***** Verilen Metin *****

Askeri Yargıtay Daireler Kurulu 2007/116 Esas 2007/118 Karar
Karar Dilini Çevir:
AskeriYargıtay
Dairesi: Daireler Kurulu
Esas No: 2007/ 116
Karar No: 2007 / 118
Karar Tarihi: 08.11.2007

(1632 S. K. m. 132) (5237 S. K. m. 43)

Daire ile Başsavcılık arasında ortaya çıkan ve Daireler Kurulunca çözümlenmesi gereken uyuşmazlık; sanığın sabit görülen eylemleri nedeniyle hakkında zincirleme suç hükmünün mü uygulanacağının, yoksa iki ayrı üstünün eşyasını çalmak suçundan mı cezalandırılmasının gerektiğine ilişkindir.

Daire, başka bir iş nedeniyle girdiği koğuştan aynı anda bir cep telefonu ve bir MP-3 çaları alan sanığın eyleminin tek fiil kabul edilmesinin ve sanık hakkında zincirleme suç hükümlerinin uygulanmasının gerektiğini kabul ederken;

Başsavcılık; sanığın sabit görülen eylemlerinin iki ayrı üstünün eşyasını çalmak suçunu oluşturacağını, hükümlerin onanması gerektiğini ileri sürerek Daire kararına itiraz etmiştir.

*****

**Yapılacaklar:**
A - Askeri Yargıtay kararında belirtilen karar tarihi nedir?
B - Aşağıdaki ifadelerin Askeri Yargıtay kararıyla uyuşup uyuşmadığını belirtin:
(i) Sanık, koğuştan bir cep telefonu ve bir MP-3 çalar almıştır.
(ii) Başsavcılık, sanık hakkında zincirleme suç hükümlerinin uygulanmasını savunmuştur.
(iii) Sanık, koğuşa başka bir iş nedeniyle girmiştir.
C - Askeri Yargıtay kararını, gösterilen son cümleden sonrasını yazarak sürdürün.

***** Veri Bloğu *****

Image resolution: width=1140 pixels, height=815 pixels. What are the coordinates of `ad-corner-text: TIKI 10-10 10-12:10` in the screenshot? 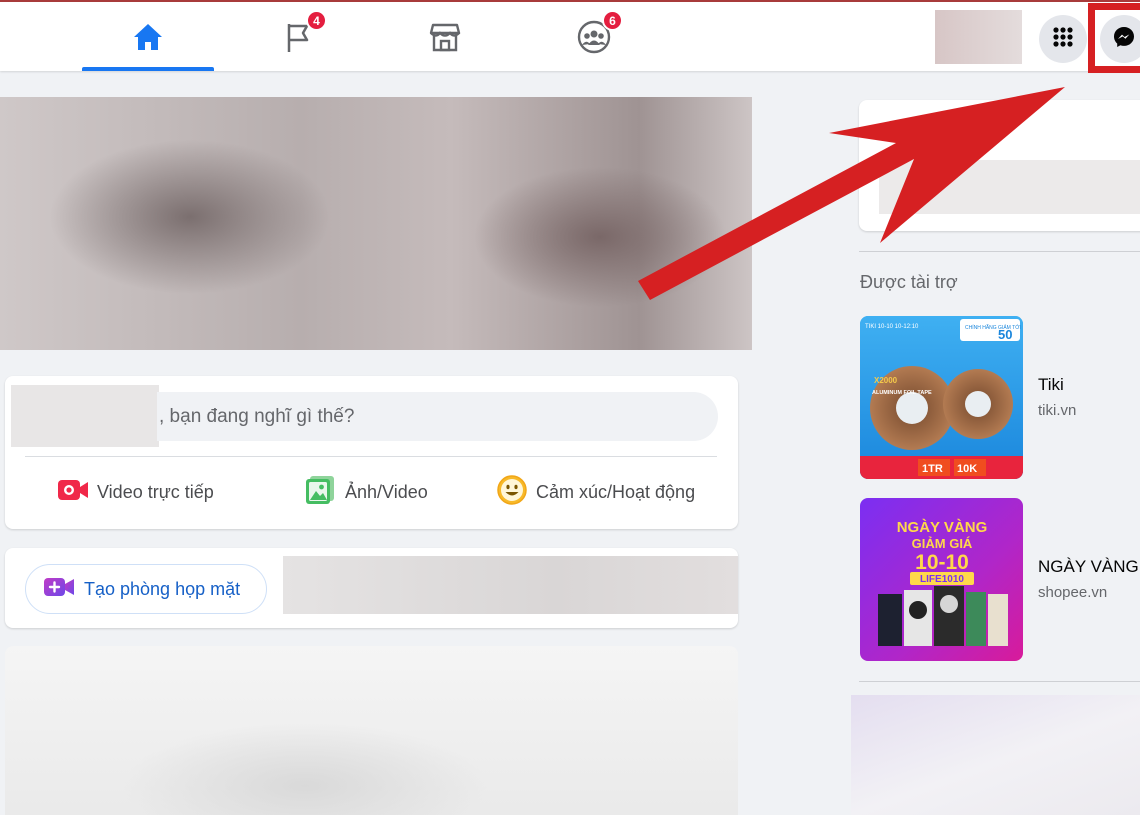 It's located at (892, 327).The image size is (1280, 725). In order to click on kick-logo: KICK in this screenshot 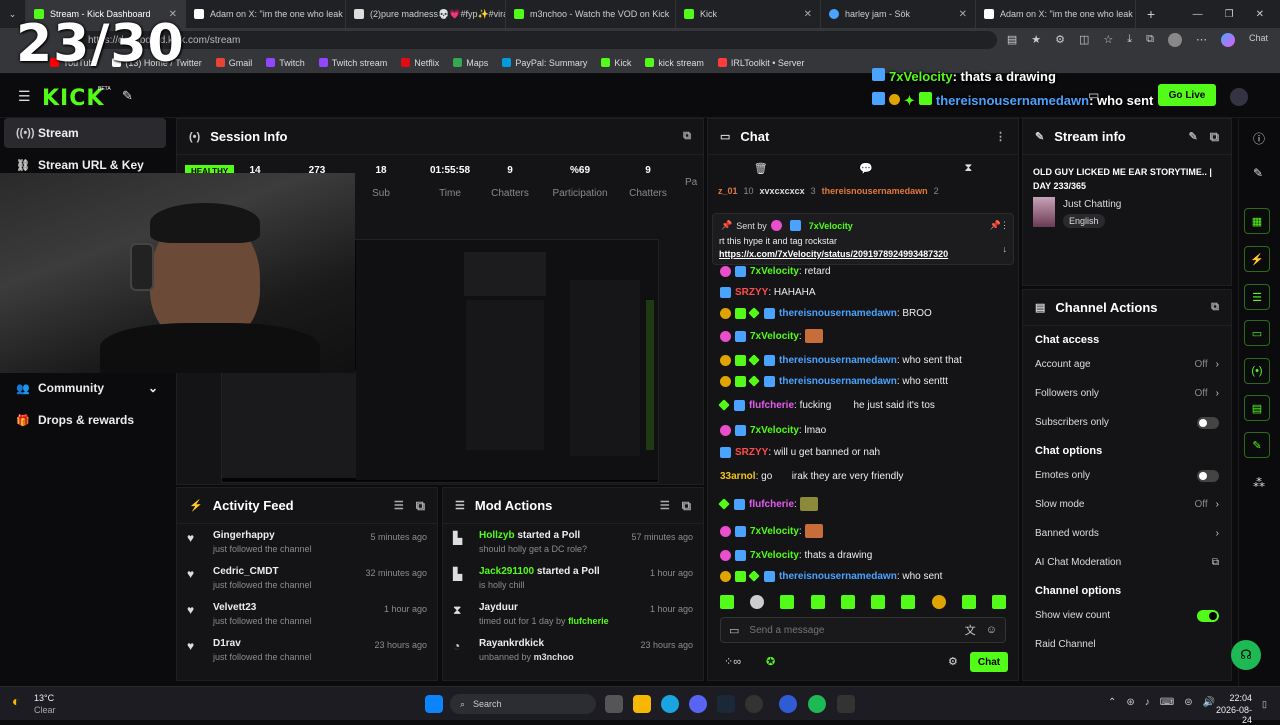, I will do `click(73, 98)`.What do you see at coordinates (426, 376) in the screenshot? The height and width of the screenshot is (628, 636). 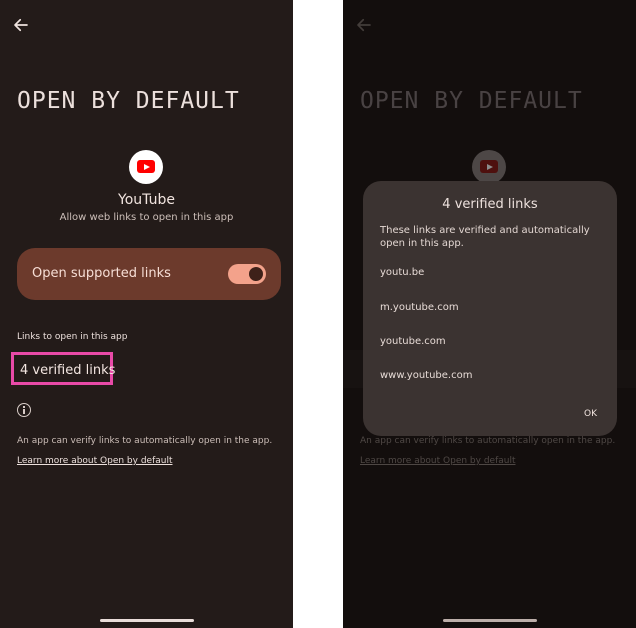 I see `dialog-link-item: www.youtube.com` at bounding box center [426, 376].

*****

**Alıştırma Yanıtları:**
A - 08.11.2007

B -
(i) Evet: "aynı anda bir cep telefonu ve bir MP-3 çaları alan sanığın"
(ii) Hayır: "sanığın sabit görülen eylemlerinin iki ayrı üstünün eşyasını çalmak suçunu oluşturacağını, hükümlerin onanması gerektiğini ileri sürerek"
(iii) Evet: "başka bir iş nedeniyle girdiği koğuştan"

C -
Dosya içerisindeki beyan ve belgelerden; 10.4.2006 tarihinde Uzm. Çvş. S.C.'nin telefonunu getirmek üzere uzman çavuşlar koğuşuna giden sanığın, bu cep telefonunu alırken, bir ranzaya asılı durumda bulunan ve Uzm. Çvş. H.D.'ye ait bir başka cep telefonu ile bir başka ranzanın üzerinde bulunan ve Uzm. Çvş. A.A.'ya ait Keysmart marka dijital MP-3 çaları da görüp, gizlice ve yararlanmak amacıyla alarak koğuştan ayrıldığı, Uzm. Çvş. S.C.'nin telefonunu verdikten sonra, çaldığı cep telefonu ile MP-3 çaları koğuşundaki kendi çantasına koyduğu, bir süre sonra koğuşa gelen Uzm. Çvş. H.D.'nin, cep telefonunun yerinde olmadığını görünce hemen nöbetçi uzman çavuşa haber verdiği, olayın hemen sonrası birlikte yapılan aramada sözü edilen eşyaların sanığın çantasında bulunduğu hususunun sübuta erdiği anlaşılmaktadır.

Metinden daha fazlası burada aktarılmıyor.